As a hallmark of his campaign for the presidency, Sen. John Kerry has frequently argued that he would restore America’s alliances and its image in the world. Among its other benefits, Kerry alleges that this approach would help American forces in Iraq by creating a likelihood of greater international military assistance. In recent days, Kerry has gone so far as to forecast significant U.S. troop reductions within a year if he becomes president.
Are these claims about more allied military burden-sharing realistic?
Anyone expecting that our foreign friends and security partners could take over the bulk of the Iraq mission for us will be sorely disappointed. Western countries do not have enough available and deployable troops; the high demands of the Iraq operation require greater proficiency than many other countries’ armed forces can attain.
So if “significant reductions” are interpreted to mean that our allies could largely bail us out of the fire in Iraq, there is little hope.
But with the more realistic, and still meaningful, standard of getting 20,000 more western troops to help in Iraq (and/or Afghanistan), Kerry may well be right.
Many of our allies have spent recent weeks and months insisting that their militaries, like ours, are overstretched by existing deployments.

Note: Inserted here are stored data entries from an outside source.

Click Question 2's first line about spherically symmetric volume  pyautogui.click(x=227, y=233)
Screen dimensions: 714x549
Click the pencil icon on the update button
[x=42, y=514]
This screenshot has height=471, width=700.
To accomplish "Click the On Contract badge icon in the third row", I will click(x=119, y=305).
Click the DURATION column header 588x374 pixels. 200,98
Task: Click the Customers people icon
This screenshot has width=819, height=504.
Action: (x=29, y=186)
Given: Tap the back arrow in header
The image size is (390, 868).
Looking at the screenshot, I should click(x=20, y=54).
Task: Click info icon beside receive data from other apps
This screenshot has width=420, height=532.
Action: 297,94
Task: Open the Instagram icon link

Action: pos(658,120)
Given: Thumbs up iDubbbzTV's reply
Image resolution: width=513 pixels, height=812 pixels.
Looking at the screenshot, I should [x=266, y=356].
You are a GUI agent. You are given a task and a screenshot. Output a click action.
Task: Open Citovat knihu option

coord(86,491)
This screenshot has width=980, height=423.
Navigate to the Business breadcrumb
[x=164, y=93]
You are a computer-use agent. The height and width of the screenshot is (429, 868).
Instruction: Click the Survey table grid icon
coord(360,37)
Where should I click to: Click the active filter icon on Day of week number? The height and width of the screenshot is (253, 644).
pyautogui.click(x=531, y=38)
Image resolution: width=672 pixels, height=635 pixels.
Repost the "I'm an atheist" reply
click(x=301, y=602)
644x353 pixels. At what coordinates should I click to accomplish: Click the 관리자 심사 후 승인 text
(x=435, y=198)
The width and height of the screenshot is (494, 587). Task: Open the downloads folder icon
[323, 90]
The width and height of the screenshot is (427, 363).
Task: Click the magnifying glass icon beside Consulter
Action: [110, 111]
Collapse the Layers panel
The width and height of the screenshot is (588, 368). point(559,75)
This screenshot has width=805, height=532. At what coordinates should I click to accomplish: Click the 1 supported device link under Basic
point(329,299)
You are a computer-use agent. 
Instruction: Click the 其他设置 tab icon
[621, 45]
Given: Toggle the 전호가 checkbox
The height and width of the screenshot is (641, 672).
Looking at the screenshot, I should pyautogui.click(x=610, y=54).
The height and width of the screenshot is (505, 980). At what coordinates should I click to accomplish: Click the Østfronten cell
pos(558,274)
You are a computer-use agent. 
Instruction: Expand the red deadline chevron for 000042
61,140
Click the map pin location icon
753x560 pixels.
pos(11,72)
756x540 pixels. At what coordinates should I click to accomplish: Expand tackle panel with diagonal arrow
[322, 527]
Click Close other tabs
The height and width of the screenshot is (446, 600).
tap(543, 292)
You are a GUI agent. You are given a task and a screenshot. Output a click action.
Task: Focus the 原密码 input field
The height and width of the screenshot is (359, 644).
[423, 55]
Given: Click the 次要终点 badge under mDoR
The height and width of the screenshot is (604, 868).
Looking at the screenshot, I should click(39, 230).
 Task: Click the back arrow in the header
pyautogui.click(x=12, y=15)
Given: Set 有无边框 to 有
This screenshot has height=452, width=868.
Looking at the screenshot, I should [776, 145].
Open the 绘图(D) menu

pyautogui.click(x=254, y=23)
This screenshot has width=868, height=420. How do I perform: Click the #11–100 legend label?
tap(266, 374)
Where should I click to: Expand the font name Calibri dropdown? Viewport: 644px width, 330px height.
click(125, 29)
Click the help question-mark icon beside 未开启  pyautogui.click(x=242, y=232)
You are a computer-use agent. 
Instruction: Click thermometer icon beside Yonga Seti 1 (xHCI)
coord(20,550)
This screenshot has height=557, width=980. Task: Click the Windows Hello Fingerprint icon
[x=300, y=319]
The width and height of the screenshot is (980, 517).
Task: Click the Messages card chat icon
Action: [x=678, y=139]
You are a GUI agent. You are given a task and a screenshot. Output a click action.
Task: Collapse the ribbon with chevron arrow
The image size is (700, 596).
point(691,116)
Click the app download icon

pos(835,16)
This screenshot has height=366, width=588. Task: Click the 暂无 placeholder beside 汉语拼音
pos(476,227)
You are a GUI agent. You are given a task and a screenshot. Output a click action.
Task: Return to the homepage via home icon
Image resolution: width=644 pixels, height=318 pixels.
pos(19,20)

But if they decide it is truly in their national interest to help the United States in Iraq, or at least in Afghanistan for those unwilling to put troops in Iraq, a number could certainly find the capacity to do more. There are three main reasons why.
- First, they’ve done it before. In 1999 and 2000, our major western allies deployed more forces abroad to difficult missions than they have of late. Specifically, they had some 60,000 troops in Kosovo, Bosnia, East Timor, Sierra Leone and elsewhere. Today, even counting smaller missions in Haiti, Congo, Ivory Coast, Liberia, Ethiopia/Eritrea and elsewhere, the total is closer to 50,000. Specifically, America’s major allies have about 20,000 soldiers in Iraq, another 20,000 in the Balkans, 5,000 in Afghanistan and about 5,000 in smaller UN operations.
- Second, since 2000, European countries have been committed to achieve their “headline goals” for being able to deploy and sustain some 65,000 forces overseas. While some countries continue to fall short of their individual objectives, others—notably Britain—clearly exceed theirs.
And that 65,000 figure does not even include several key allies, notably Turkey, Australia, Canada and South Korea. So if the headline goals have any meaning whatsoever, America’s major western allies as a whole should be capable of deploying at least 75,000 troops abroad.
- Third, a detailed examination of the force structures and transportation capabilities of our major allies shows that, while most are indeed contributing a relatively high fraction of their total available capacity to global security missions, they have some capacity to spare. Admittedly, it might be difficult to reach their theoretical maximum capabilities. As with American forces, doing so might require temporarily overworking some troops, and scaling back some longstanding missions at least temporarily to free up others. But if the political will is there, this should be eminently feasible.
For example, a conservative estimate of Britain’s maximum deployable military forces is about 25,000 troops. Some 15,000 are deployed on critical missions around the world today, suggesting that—at least under emergency conditions—another 10,000 might be available.
Similarly, not even counting forces stationed on its territories or as part of longstanding security cooperation arrangements, France possesses perhaps 15,000 deployable forces, of which 10,000 are presently committed. That means some 5,000 could be found, one way or another, if Paris decided to make the matter a priority. Those who doubt these numbers need only remember that British planners envisioned sending more than 30,000 troops for the invasion of Iraq if necessary, and before the breakdown in U.S.-French relations on the issue, France’s ministry of defense was examining means to send 20,000.
There are other examples as well. Germany has roughly 10,000 deployable forces, of which about 7,000 are now deployed; Canada and Netherlands, each with about 4,000 deployable forces, each could spare another 1,000; Australia could likely find a couple thousand more.
Altogether, the western alliance system could find approximately another 25,000 troops to deploy—if the governments in question were prepared to ask their troops for further sacrifices, take some modest risks elsewhere, and in general make it a political priority. Even those countries sworn not to deploy troops to Iraq might be prepared to send more to Afghanistan, where security remains poor and where President Hamid Karzai has rated his country’s overall progress since the overthrow of the Taliban in 2001 as deserving no more than a grade of D.
A Kerry administration could probably find more allied help in Iraq on other matters too, such as greater economic aid to the new government and increased military training. But on the immediate question of military burden-sharing, even if our main security partners could not—and likely would not—go the extra mile in Iraq on our behalf, there is a good deal more that could be asked and expected of them.